··· Supplied material

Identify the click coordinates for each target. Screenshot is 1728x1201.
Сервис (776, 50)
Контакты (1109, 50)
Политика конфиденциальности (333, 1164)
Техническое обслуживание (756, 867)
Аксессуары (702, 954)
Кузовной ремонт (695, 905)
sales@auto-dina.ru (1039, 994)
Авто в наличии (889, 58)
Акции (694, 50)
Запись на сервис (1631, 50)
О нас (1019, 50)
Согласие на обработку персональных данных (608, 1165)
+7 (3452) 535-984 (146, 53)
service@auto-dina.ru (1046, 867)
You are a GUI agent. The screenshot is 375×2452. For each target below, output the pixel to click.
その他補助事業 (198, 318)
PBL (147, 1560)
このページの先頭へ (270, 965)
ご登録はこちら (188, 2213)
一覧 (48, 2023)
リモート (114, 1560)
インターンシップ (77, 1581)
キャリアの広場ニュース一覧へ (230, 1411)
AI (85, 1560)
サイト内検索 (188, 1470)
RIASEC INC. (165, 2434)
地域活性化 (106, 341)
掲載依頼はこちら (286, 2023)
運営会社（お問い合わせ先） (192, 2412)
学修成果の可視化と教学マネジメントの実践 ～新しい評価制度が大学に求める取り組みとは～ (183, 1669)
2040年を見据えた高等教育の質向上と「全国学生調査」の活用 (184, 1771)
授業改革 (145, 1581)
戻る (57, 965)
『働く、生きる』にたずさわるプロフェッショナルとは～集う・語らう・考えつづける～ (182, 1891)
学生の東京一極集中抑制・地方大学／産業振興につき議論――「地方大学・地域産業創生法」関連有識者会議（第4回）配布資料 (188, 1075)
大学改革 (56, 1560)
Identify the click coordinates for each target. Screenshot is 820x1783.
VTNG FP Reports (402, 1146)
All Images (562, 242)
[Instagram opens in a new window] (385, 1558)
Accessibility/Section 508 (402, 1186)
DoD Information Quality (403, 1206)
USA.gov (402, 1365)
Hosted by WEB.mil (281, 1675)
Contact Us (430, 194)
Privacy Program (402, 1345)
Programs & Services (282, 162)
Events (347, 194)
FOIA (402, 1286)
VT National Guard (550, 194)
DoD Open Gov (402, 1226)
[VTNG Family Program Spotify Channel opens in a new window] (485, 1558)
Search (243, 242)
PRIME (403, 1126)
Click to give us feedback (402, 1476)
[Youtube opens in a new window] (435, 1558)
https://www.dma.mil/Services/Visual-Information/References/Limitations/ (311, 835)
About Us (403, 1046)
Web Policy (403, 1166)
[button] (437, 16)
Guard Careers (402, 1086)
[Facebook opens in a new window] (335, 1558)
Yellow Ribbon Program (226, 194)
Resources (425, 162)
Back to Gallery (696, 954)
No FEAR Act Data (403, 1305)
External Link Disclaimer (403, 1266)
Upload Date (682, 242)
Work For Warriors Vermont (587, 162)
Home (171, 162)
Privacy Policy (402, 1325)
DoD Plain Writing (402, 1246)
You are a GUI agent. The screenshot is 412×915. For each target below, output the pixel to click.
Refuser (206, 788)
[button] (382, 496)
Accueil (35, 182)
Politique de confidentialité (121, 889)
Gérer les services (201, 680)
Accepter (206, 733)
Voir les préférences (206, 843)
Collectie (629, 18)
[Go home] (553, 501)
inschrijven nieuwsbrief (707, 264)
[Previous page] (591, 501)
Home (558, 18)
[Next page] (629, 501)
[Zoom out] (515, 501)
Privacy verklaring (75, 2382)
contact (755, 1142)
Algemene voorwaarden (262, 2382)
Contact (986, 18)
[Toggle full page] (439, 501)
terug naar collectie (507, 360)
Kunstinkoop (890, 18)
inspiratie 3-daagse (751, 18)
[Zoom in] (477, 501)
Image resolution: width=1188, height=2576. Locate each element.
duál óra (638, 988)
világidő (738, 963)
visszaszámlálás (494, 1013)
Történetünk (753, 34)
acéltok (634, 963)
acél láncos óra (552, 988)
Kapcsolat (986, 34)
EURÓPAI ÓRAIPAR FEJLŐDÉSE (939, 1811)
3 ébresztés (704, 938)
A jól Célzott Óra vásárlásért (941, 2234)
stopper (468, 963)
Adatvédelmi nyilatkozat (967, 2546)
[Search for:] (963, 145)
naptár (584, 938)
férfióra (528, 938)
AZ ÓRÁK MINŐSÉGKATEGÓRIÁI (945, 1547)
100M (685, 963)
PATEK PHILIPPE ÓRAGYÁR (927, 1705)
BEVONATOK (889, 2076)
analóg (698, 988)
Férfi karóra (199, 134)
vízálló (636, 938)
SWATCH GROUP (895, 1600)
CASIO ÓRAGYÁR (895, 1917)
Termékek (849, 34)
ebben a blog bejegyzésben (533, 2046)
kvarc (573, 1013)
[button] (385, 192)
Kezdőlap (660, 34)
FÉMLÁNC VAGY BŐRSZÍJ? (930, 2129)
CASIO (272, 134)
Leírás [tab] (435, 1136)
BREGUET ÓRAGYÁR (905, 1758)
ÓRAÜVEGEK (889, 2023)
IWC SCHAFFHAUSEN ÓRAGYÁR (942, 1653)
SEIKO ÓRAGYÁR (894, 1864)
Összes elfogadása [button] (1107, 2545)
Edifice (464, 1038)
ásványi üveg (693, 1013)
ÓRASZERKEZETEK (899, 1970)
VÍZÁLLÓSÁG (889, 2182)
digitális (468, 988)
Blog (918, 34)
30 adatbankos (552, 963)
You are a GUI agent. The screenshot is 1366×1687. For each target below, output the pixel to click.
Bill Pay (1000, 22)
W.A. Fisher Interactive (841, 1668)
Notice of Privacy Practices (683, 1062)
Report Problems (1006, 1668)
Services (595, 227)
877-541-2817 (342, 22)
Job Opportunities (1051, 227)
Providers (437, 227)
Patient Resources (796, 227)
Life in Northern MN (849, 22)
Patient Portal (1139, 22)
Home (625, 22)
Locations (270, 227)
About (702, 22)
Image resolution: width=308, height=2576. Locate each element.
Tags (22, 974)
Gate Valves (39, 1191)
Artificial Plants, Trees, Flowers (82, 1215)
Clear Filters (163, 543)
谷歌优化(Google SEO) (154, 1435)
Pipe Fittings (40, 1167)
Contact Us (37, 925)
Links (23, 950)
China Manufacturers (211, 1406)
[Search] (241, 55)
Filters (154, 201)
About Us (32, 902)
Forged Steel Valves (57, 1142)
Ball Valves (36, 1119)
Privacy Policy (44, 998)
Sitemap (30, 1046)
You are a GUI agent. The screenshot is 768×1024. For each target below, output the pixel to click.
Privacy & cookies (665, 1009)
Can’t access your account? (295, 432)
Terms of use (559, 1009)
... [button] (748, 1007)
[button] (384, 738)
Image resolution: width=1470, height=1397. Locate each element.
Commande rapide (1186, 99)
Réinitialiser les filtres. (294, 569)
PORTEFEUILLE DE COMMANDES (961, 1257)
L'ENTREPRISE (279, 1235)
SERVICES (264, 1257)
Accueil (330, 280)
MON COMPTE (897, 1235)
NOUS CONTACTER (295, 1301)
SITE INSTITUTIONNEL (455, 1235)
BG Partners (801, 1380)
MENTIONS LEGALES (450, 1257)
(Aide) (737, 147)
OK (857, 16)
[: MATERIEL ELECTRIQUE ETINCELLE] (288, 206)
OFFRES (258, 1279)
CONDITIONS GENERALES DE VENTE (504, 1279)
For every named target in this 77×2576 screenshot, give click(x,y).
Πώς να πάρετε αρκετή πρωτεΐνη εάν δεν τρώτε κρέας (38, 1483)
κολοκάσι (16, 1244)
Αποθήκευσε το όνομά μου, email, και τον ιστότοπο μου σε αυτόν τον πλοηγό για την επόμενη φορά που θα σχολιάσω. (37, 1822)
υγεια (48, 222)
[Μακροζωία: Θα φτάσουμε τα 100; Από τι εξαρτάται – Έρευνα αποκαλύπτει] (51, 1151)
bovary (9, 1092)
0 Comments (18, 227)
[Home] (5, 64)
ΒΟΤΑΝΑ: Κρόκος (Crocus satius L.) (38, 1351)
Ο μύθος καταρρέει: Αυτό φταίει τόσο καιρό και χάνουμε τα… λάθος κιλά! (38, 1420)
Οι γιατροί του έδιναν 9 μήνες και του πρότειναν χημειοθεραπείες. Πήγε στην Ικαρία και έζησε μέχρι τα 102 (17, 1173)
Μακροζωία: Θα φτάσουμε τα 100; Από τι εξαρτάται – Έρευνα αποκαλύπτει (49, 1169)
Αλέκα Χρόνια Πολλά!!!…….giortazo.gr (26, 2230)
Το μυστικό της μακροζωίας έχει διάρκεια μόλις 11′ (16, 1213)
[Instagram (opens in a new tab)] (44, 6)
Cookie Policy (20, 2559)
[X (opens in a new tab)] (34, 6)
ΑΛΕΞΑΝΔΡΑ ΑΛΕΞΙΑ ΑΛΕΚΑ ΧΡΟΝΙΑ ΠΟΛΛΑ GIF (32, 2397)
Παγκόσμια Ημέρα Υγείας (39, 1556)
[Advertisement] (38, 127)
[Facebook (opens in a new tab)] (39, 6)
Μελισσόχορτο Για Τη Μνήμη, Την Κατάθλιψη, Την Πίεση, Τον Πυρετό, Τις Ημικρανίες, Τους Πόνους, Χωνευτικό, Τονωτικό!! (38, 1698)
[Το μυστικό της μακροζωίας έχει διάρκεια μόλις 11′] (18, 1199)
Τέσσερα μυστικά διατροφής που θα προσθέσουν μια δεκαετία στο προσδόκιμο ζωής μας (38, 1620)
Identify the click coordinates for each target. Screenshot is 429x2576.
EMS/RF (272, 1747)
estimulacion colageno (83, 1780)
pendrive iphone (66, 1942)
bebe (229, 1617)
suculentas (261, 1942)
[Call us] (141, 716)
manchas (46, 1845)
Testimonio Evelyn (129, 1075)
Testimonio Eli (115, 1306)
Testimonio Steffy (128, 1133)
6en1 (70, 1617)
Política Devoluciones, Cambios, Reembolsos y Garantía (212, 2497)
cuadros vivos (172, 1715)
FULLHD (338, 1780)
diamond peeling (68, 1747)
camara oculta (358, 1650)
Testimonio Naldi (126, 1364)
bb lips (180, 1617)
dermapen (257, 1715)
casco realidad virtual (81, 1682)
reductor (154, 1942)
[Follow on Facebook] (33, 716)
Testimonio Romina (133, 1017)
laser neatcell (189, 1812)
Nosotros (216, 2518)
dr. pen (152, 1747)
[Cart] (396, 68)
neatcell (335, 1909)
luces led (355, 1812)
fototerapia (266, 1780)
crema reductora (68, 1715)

······

# Task requirements:
Retype exactly the lines of the data above that fall between the line with "[Advertisement] (38, 127)" and the line with "dermapen (257, 1715)", inclusive, and add nothing.

# The answer:
[Advertisement] (38, 127)
[Facebook (opens in a new tab)] (39, 6)
Μελισσόχορτο Για Τη Μνήμη, Την Κατάθλιψη, Την Πίεση, Τον Πυρετό, Τις Ημικρανίες, Τους Πόνους, Χωνευτικό, Τονωτικό!! (38, 1698)
[Το μυστικό της μακροζωίας έχει διάρκεια μόλις 11′] (18, 1199)
Τέσσερα μυστικά διατροφής που θα προσθέσουν μια δεκαετία στο προσδόκιμο ζωής μας (38, 1620)
Identify the click coordinates for each target. Screenshot is 429x2576.
EMS/RF (272, 1747)
estimulacion colageno (83, 1780)
pendrive iphone (66, 1942)
bebe (229, 1617)
suculentas (261, 1942)
[Call us] (141, 716)
manchas (46, 1845)
Testimonio Evelyn (129, 1075)
Testimonio Eli (115, 1306)
Testimonio Steffy (128, 1133)
6en1 (70, 1617)
Política Devoluciones, Cambios, Reembolsos y Garantía (212, 2497)
cuadros vivos (172, 1715)
FULLHD (338, 1780)
diamond peeling (68, 1747)
camara oculta (358, 1650)
Testimonio Naldi (126, 1364)
bb lips (180, 1617)
dermapen (257, 1715)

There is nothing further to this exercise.